Your task. In the entries that follow, find the word "agent" and report each line it is on.

Exercise materials.

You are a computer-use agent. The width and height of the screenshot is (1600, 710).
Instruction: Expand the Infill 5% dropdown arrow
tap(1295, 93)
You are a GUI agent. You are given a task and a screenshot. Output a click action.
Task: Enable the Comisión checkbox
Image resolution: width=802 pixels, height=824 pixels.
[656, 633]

...

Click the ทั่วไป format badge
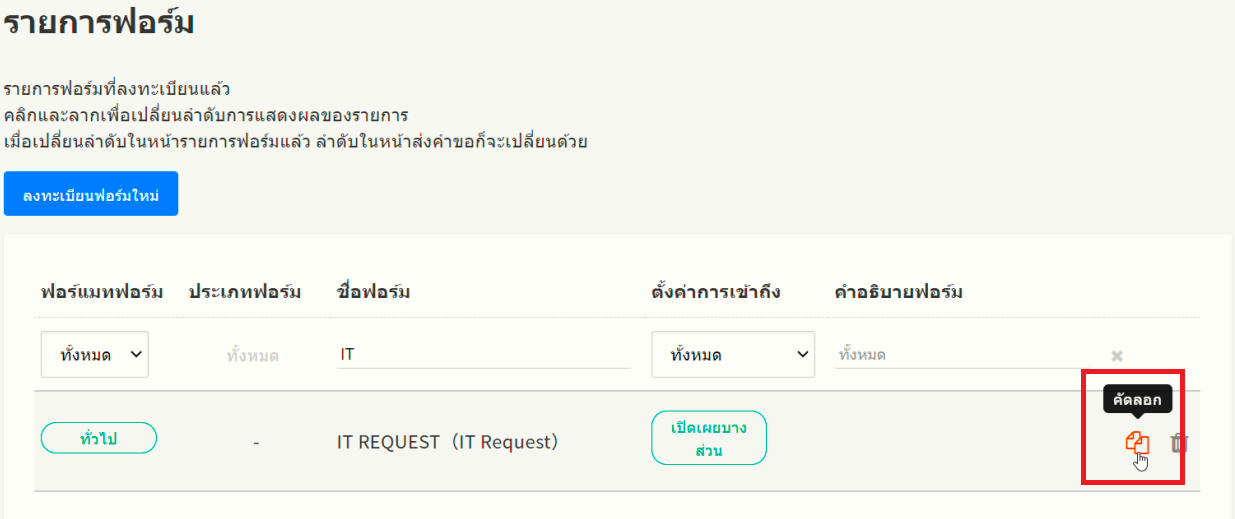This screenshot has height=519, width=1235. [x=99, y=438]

Task output.
You are a computer-use agent. The width and height of the screenshot is (1600, 710).
You are a GUI agent. You are given a task and a screenshot. Output a click action.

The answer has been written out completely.